Infelizmente, mesmo com acesso à informação, algumas pessoas ainda sofrerão violência obstétrica, para reduzir essa possibilidade, o plano de parto, documento elaborado pela gestante com suporte do profissional que a acompanha para ela deixar ali expresso seus desejos durante o parto, pode auxiliar.

Alguns serviços e profissionais ainda se negam a aceitar e considerar o plano de parto, mas a advogada Ana Carolina Brochado Teixeira, doutora em direito civil pela UERJ e mestre em direito privado pela PUC-MG, ressalta que: “Conquanto ele não esteja previsto de forma expressa em lei, sua existência, validade e eficácia pode ser presumida pelos princípios da autonomia e da dignidade humana, sendo um instrumento importante para a autodeterminação da gestante que deve ser levado ao conhecimento do médico e da equipe de saúde e que só não deve ser atendido se houver intercorrências que coloquem em risco a vida e a saúde da gestante e do bebê.”

Nos casos de violência, Ana Carolina conta como é possível denunciar: “São várias possibilidades: perante a direção clínica do hospital, os conselhos regionais de classe e o Poder Judiciário.
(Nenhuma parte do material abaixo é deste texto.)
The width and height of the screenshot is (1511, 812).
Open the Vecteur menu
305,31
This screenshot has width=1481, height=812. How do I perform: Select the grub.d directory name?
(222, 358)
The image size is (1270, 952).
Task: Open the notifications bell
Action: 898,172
Em alguns casos mais graves, ela pode ser tipificada como crime, requerendo providências na ordem penal, o que comporta denúncias em delegacias de polícia e promotorias.”

O processo entre o reconhecimento da violência e a denúncia pode ser muito doloroso, mas não deve ser esquecido, algumas violências não deixam marcas visíveis e talvez isso não permite dimensionar o tamanho da dor, essa mudança de cenário depende da Justiça, mas também da nossa sociedade.

Deixo registrado aqui meu carinho a todas as gestantes vítimas de situações violentas, que socialmente possamos compreender que o nascimento é a chave para continuidade da sociedade.